### Task brief
Below are some records. Copy every line in them that holds "agent".

### Excerpted records
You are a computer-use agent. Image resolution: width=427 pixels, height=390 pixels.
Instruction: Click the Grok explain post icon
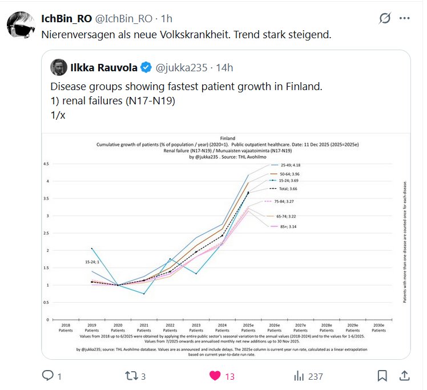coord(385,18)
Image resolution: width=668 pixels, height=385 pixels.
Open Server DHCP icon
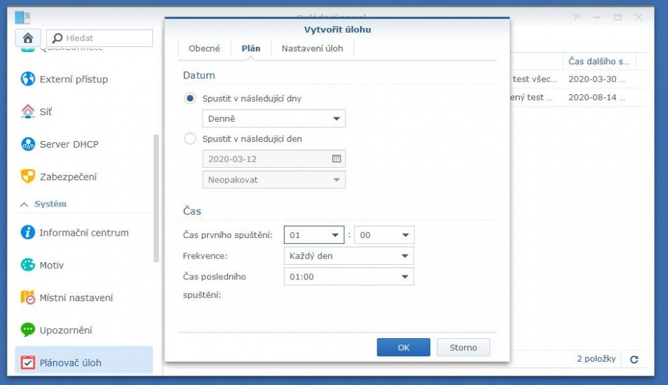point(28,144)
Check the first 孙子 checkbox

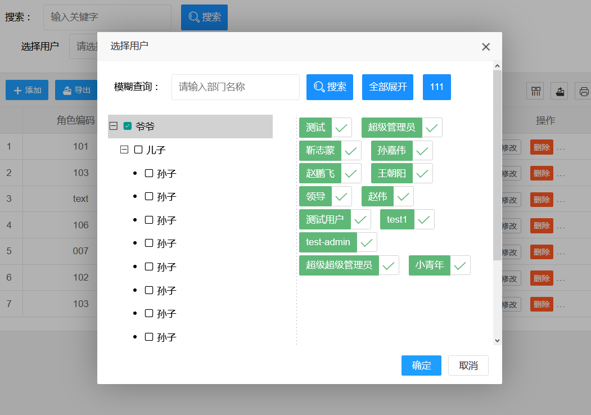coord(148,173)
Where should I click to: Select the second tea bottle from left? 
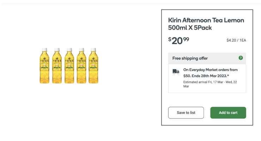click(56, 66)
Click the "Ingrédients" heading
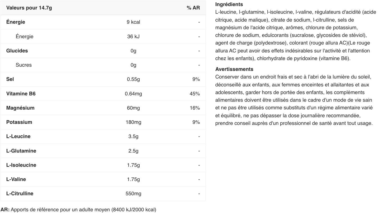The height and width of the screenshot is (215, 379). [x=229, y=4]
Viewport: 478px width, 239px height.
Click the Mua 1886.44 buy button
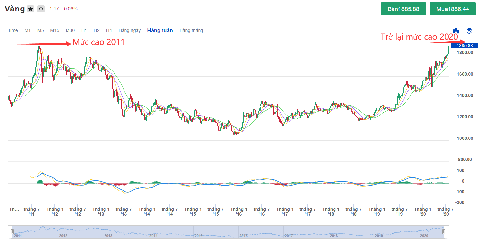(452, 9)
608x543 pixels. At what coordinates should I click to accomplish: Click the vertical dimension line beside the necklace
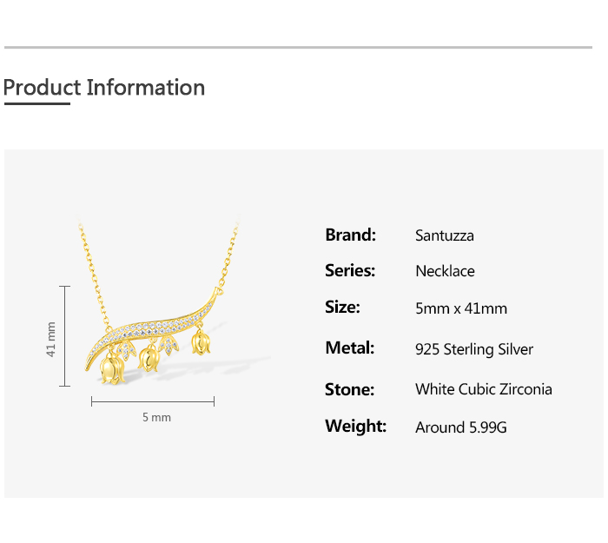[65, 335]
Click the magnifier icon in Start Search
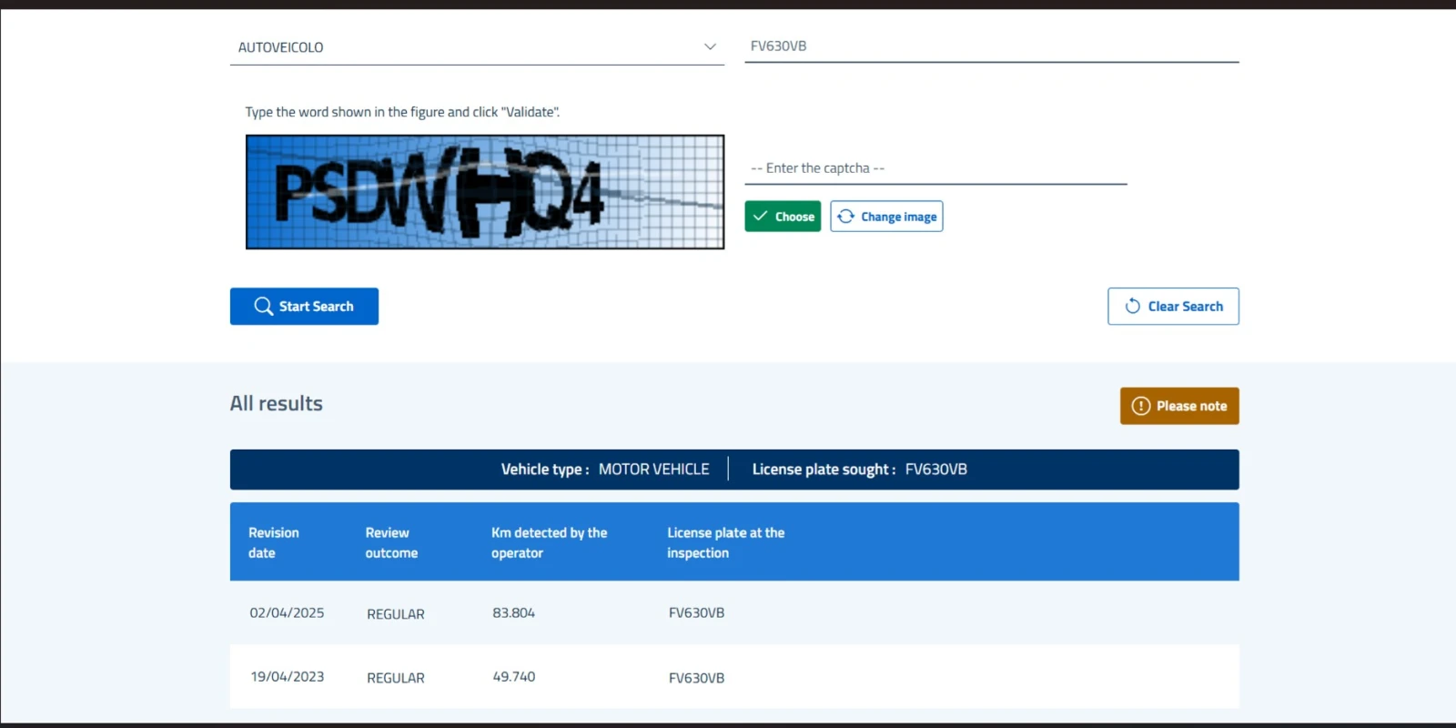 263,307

* * *

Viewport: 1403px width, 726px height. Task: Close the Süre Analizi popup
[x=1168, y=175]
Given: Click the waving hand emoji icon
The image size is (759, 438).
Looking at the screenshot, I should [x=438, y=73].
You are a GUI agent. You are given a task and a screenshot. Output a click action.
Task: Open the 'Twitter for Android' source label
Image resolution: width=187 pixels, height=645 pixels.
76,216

...

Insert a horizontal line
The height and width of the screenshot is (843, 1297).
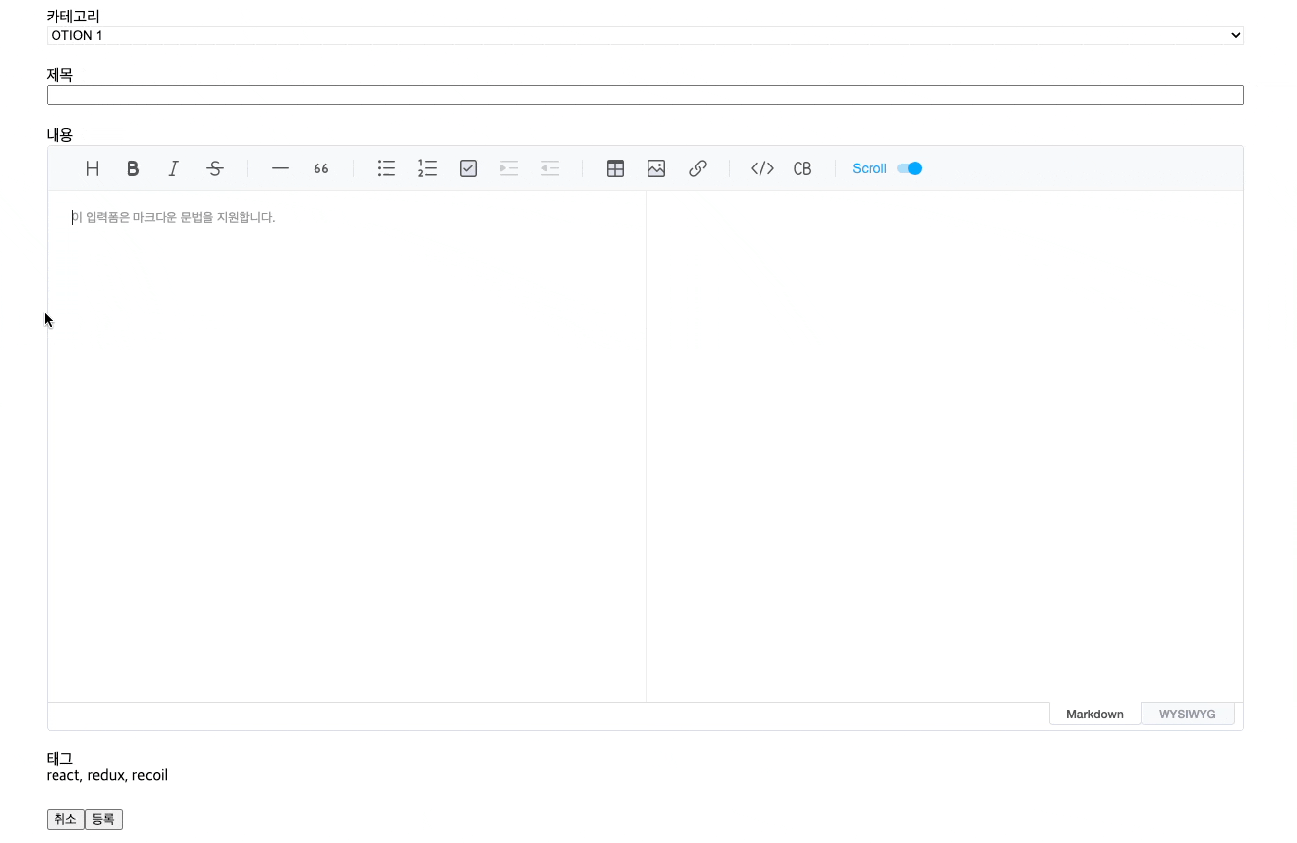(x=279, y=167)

### Exercise output
You are a computer-use agent. Image resolution: width=427 pixels, height=390 pixels.
You are a GUI agent. You are given a task and a screenshot. Output a click action.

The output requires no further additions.